Success As Seen Through Your Eyes

I had another blog post in mind for this week, but I’ve decided to detour. The reason: there are two very important people in my life that are graduating this year, one from high school and one from college, and I feel the need to dedicate a few words to both of them.

It’s always been interesting for me to observe the differences between how we see ourselves versus how others see us. Both of the ladies for which I’m writing this post have told me, on numerous occasions, that they admire and look up to me, mostly due to my successes thus far in life. However, it came as a shock to me that they would say this since, until a few months ago, I didn’t consider myself to be successful.

So, being the way I am, I had to analyze this discrepancy. What were they seeing that I was missing? Once I got down to it, I realized I had contracted the syndrome of measuring success based on the amount of money I was making. If that were the only factor defining my success, I had absolutely, 100%, completely failed.  Crucial work had to be done in order to re-adjust my perspective, as well as my values; otherwise, I would spend the rest of my life feeling miserable.

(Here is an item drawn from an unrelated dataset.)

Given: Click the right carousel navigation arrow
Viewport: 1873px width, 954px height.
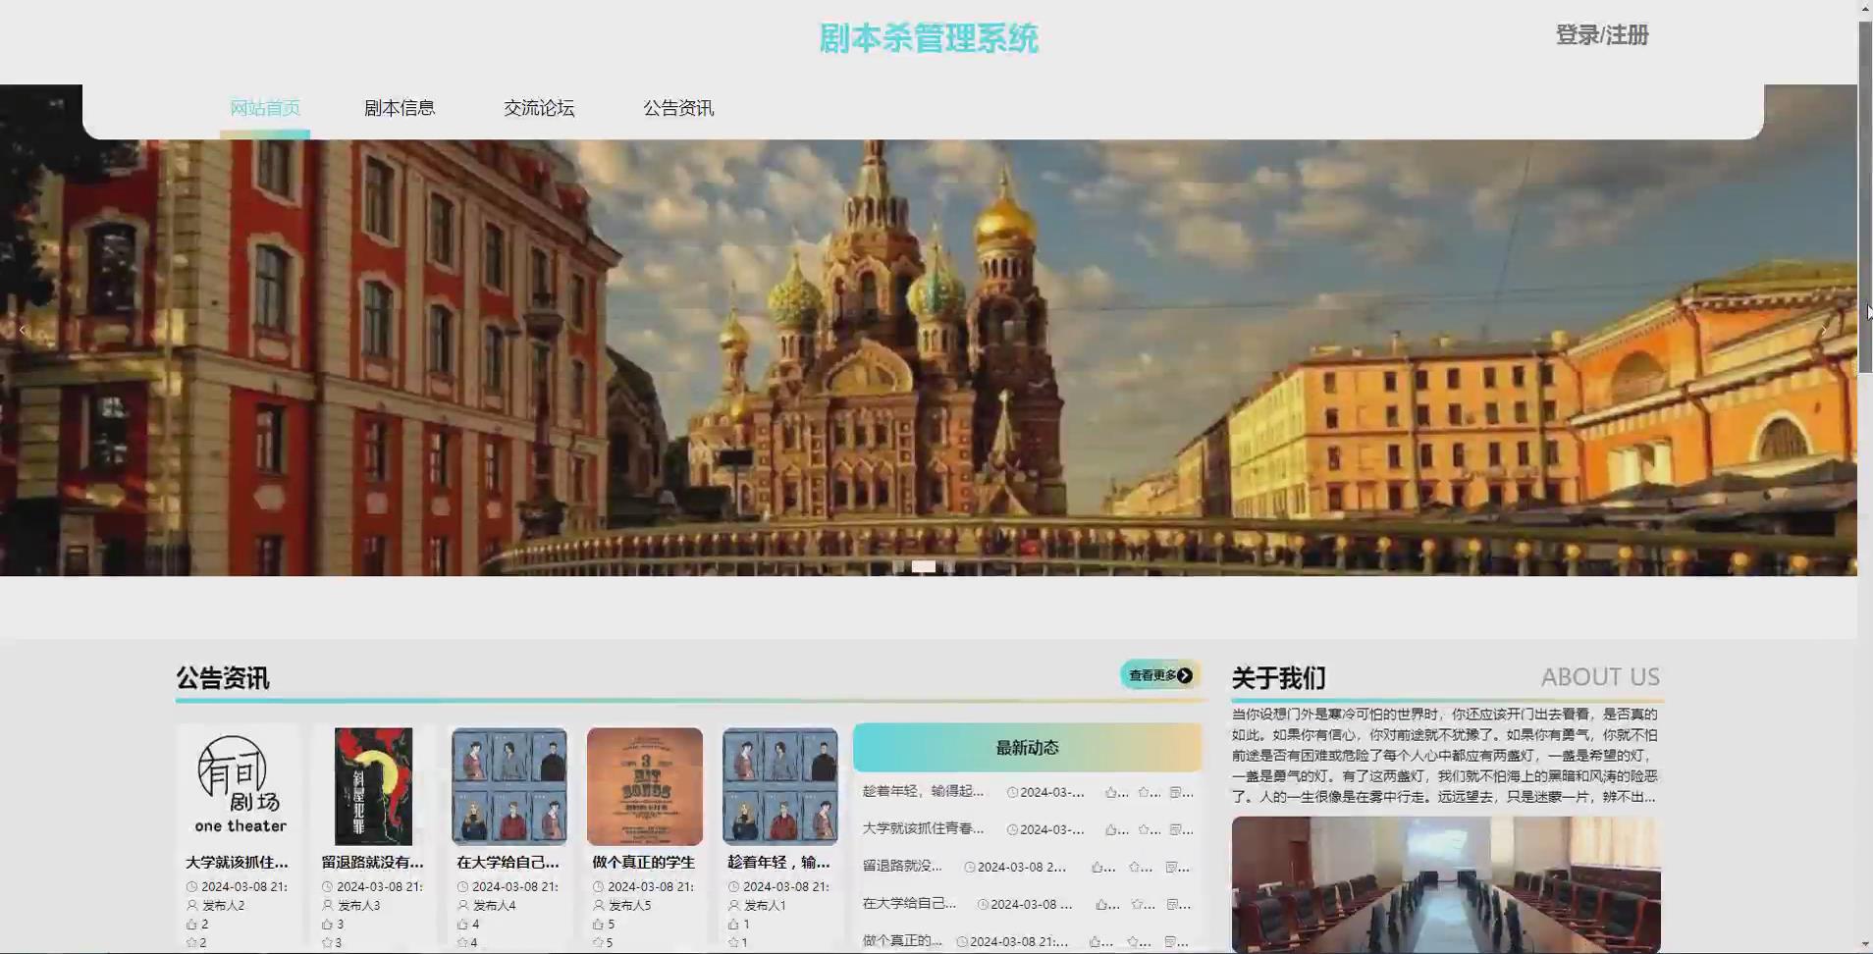Looking at the screenshot, I should [x=1826, y=330].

I got started. I sat down to think about everything I had learned in the last few years, how big and small situations had affected me both positively and negatively, what my attitude was toward life and it’s twists and turns, etc. During this process I realized that, if my analysis were to be efficient, I would have to stop judging myself through the eyes of my own worst critic: me. Unlike me, these two ladies only saw what I put forth, not the hidden, and often cruel, musings of my brain.

In other words, I suddenly understood that others don’t judge us nearly as harshly as we judge ourselves, and this was the most telling discovery of all.

Ultimately, they inspired me to come to terms with the two “versions” of myself. At a high level, here are my takeaways: Success does not depend on money; rather it is a combination of factors, of which my favorite is the attitude we adopt toward our lives and those around us. All hell may be breaking loose outside, we may not be where we had pictured ourselves 5 or 10 years ago, our bank accounts may be lacking, we may not have our ideal jobs just yet, we may feel too young to change the world, there may be many things out of our control… But how calm are we on the inside during these circumstances?

Are we allowing ourselves to experience and feel happiness when it greets us, whether the conditions for it are given spontaneously or are planned? Are we actively seeking ways to embrace and integrate meaningfulness and happiness? If so, I believe we are successful, no matter what we think may be missing.

Why? Because by accepting happiness as it comes and striving to make it meaningful, we are choosing to fully live. If at this precise point in our lives we don’t have absolutely everything figured out, then we’re on the right track. How many people do you know that aren’t struggling with at least one thing? What matters is how we choose to react at each moment, nothing else.

Ladies, as you graduate and take the next big steps in your lives, I would like for you to keep the following in mind:

  • Life is beautiful and raw, but painful, and there will be many times when it’s going to hurt more than you could’ve ever imagined. Remember, though: at the end of the day, it’s all going to be OK. Keep repeating this to yourselves until it becomes fully engraved in your minds.
  • Success and money are not synonymous and never will be. Does money make your life easier? Yes. Can you have a lot of it and still despise your life? Yes. Strive for balance.
  • Attitude is everything. How you choose to see the world is what will define how you relate to everything/everyone around you and how you will ultimately transform it.
  • There are no two of you, so please stop comparing yourselves to others. Their stories can serve as inspiration, but nothing else. They have their own paths; you have yours. Find yours, ride with it, give it all you’ve got. You’ll reap the benefits and, in the process, positively influence others around you.
  • Your comfort zone is the deathbed of your development. Stay away from it.
  • Love yourself for who you are and what you’ve accomplished at every turn. Accept that you can’t physically do everything nor will you ever be able to please everyone. Set your own expectations and hold yourself accountable to your own standards, not those of others.
  • Frequently picture yourself at the end of your life. If you were to look back on everything, what would you most regret not having done or said? Set up steps now to get it done or said, before you have time to regret it.
  • Powerful, world-changing achievements, no matter how big or small, are within your reach, but do not happen overnight. Just a like a fine wine, they take time, patience, effort, persistence and hard work. They’re worth it, though.

There are many more things I could write, but above all, if you were to only remember one thing, let it be this: LOVE. Love with all your might to the point of tears and success will be yours, because you will be creating and defining it at every step of the way.

Your way.

N & G: please know how proud I am of both of you, and how inspired I am by the women you’re becoming. I already see how kick-ass you are and I cannot wait to see how much more kick-ass you will become. Now, it’s time the two of you see yourselves through my eyes instead of yours, just like I had to do with myself.

I haven’t regretted it. I know you won’t either. ¡Las amo!